**Exercise brief**
Identify every line of the records below that contains the string "bounding", and copy each one in full. Case counts.

===============

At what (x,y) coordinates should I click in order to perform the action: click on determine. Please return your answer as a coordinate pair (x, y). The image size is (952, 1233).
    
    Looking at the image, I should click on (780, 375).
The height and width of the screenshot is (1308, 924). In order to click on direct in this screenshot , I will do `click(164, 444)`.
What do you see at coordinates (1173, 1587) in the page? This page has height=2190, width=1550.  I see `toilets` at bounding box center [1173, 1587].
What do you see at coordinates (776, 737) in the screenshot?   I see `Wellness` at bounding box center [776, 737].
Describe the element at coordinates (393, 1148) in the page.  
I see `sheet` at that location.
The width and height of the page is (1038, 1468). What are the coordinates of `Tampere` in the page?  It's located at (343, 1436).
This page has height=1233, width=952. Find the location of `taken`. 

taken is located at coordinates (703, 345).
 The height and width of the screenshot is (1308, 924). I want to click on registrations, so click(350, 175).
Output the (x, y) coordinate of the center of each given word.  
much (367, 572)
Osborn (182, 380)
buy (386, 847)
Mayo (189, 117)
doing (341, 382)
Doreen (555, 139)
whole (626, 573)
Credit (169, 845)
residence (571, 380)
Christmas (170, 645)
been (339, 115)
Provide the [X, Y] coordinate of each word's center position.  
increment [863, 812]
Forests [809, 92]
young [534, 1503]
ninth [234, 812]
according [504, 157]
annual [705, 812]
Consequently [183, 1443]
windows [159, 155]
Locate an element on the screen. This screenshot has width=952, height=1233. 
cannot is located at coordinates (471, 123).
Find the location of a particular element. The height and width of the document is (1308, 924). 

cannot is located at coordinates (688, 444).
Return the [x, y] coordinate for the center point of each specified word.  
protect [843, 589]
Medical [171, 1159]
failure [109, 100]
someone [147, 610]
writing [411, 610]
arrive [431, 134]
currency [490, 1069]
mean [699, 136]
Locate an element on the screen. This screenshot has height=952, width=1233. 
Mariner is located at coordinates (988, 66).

===============

**Result for this exercise**
What do you see at coordinates (1173, 1587) in the page? This page has height=2190, width=1550.  I see `toilets` at bounding box center [1173, 1587].
What do you see at coordinates (776, 737) in the screenshot?   I see `Wellness` at bounding box center [776, 737].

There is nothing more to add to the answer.